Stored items

=-=-=

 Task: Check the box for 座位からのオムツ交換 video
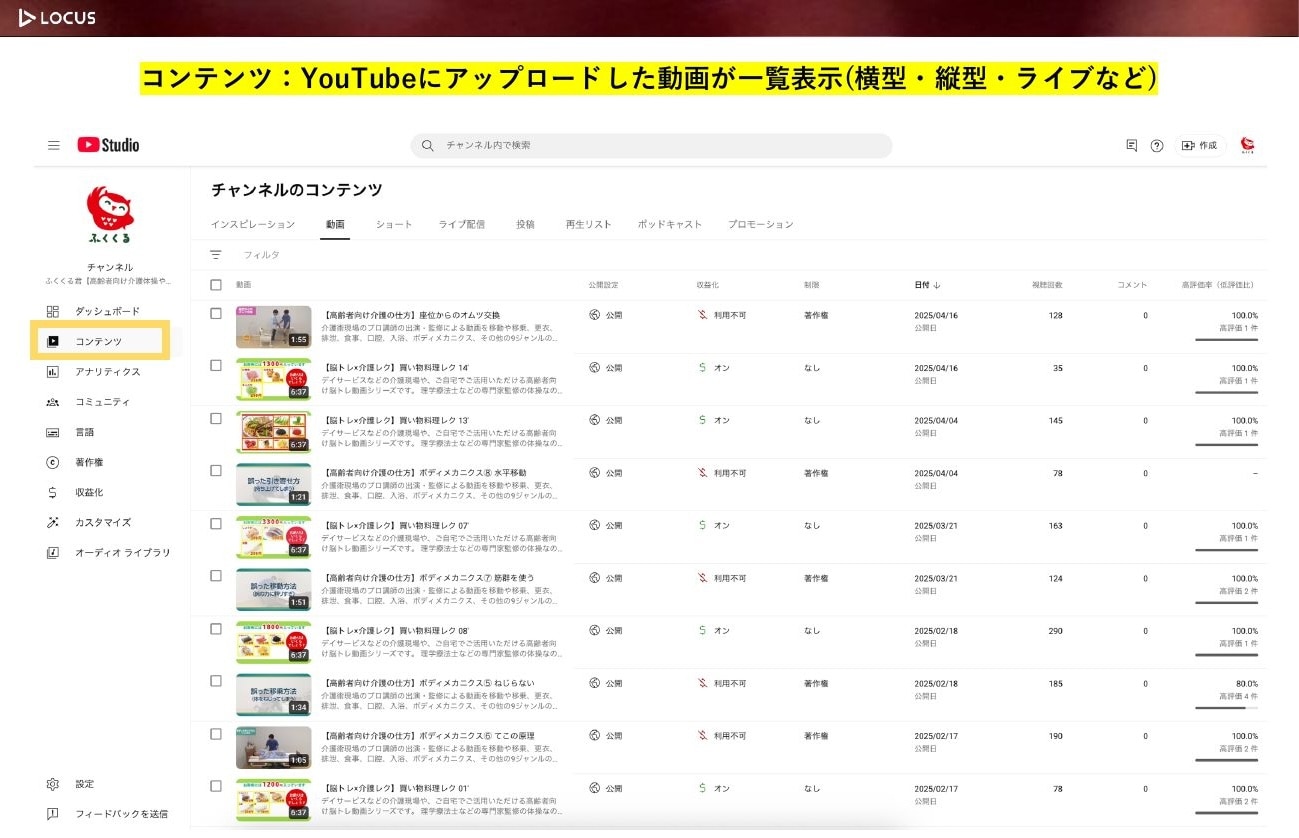(216, 314)
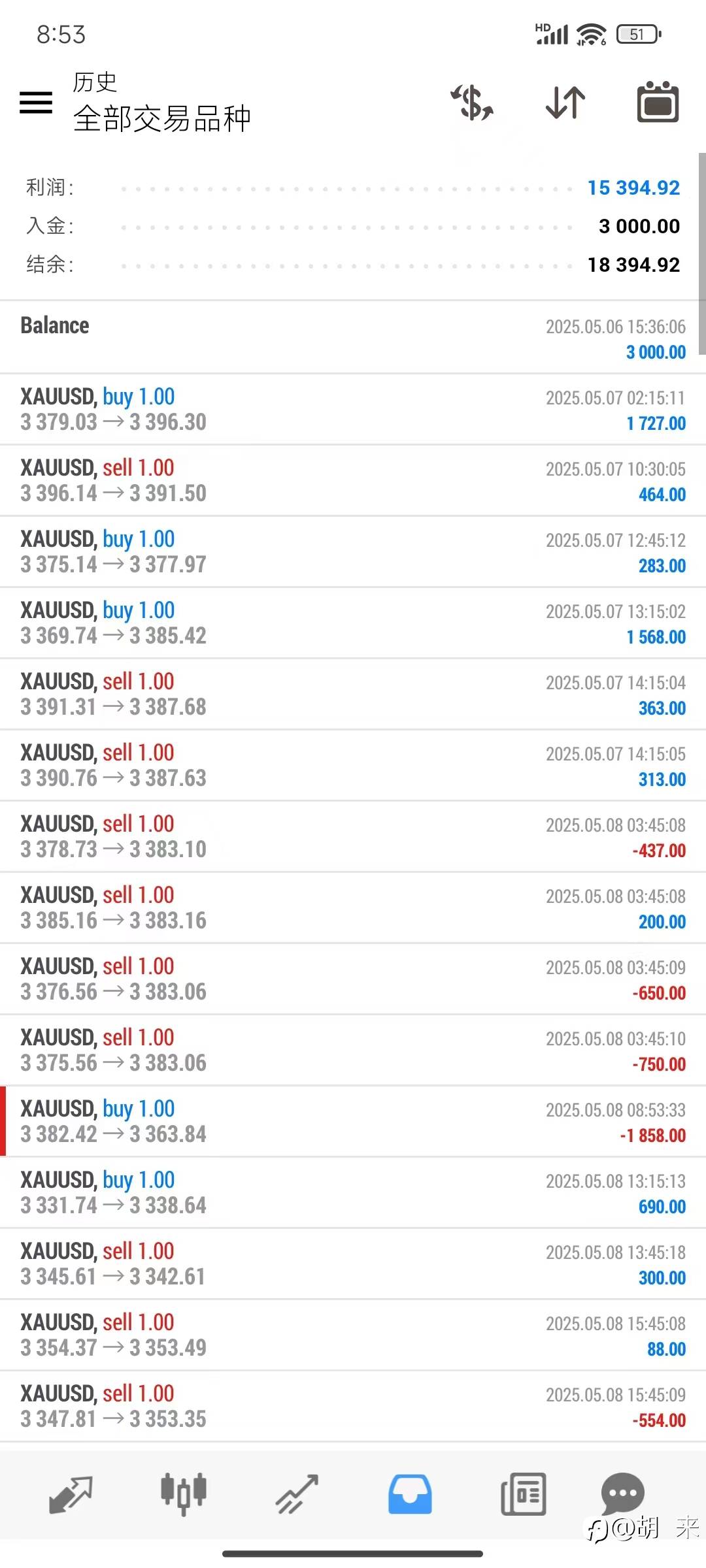Open the Trade tab with trend arrow
This screenshot has width=706, height=1568.
tap(297, 1494)
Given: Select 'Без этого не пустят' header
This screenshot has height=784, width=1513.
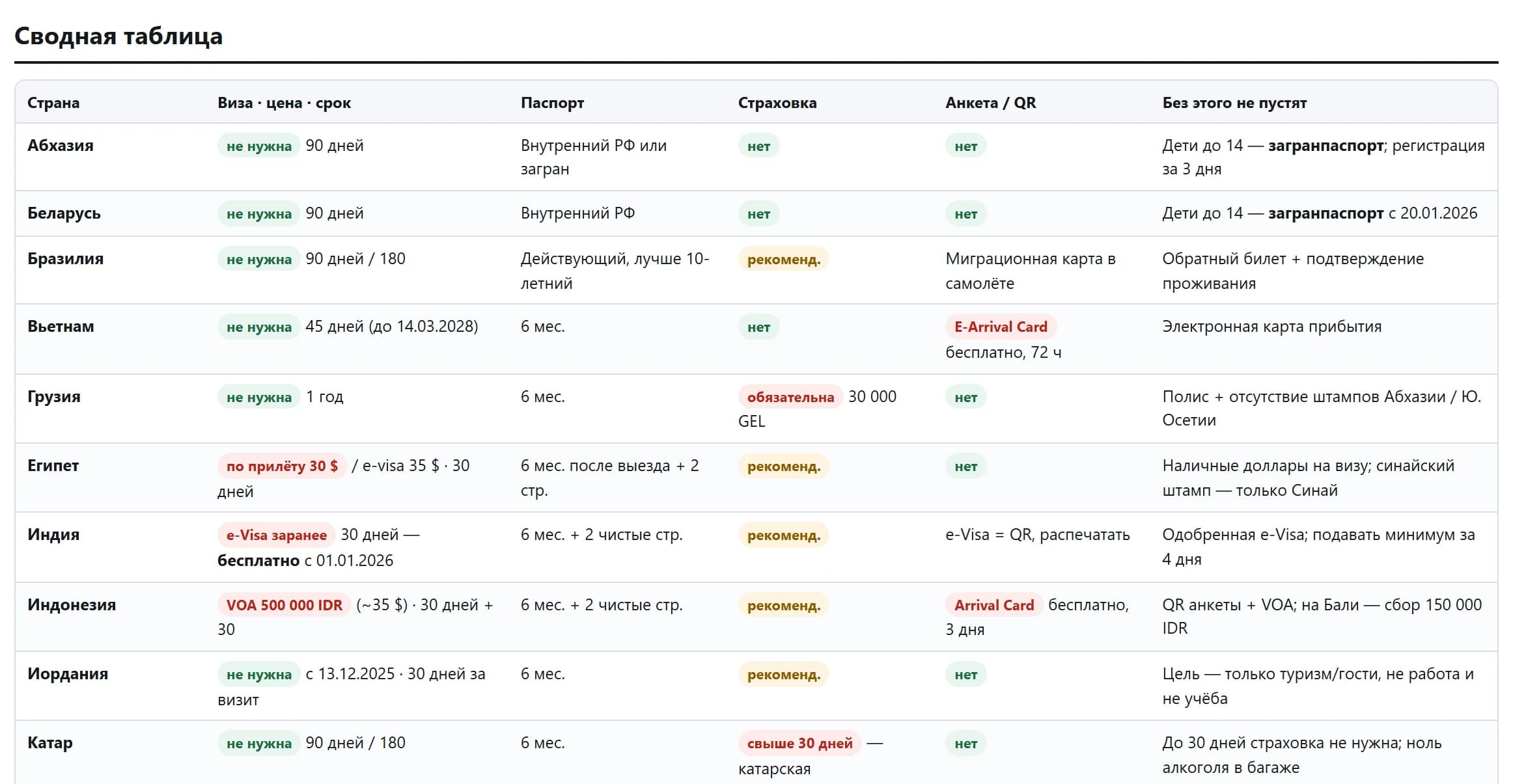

=-=-=

Work task - In the data above, find the line with "Given: Select 'Без этого не пустят' header" and repeat it and every line after it through the end, exactly; leave the pictures out.

Result below -
Given: Select 'Без этого не пустят' header
This screenshot has height=784, width=1513.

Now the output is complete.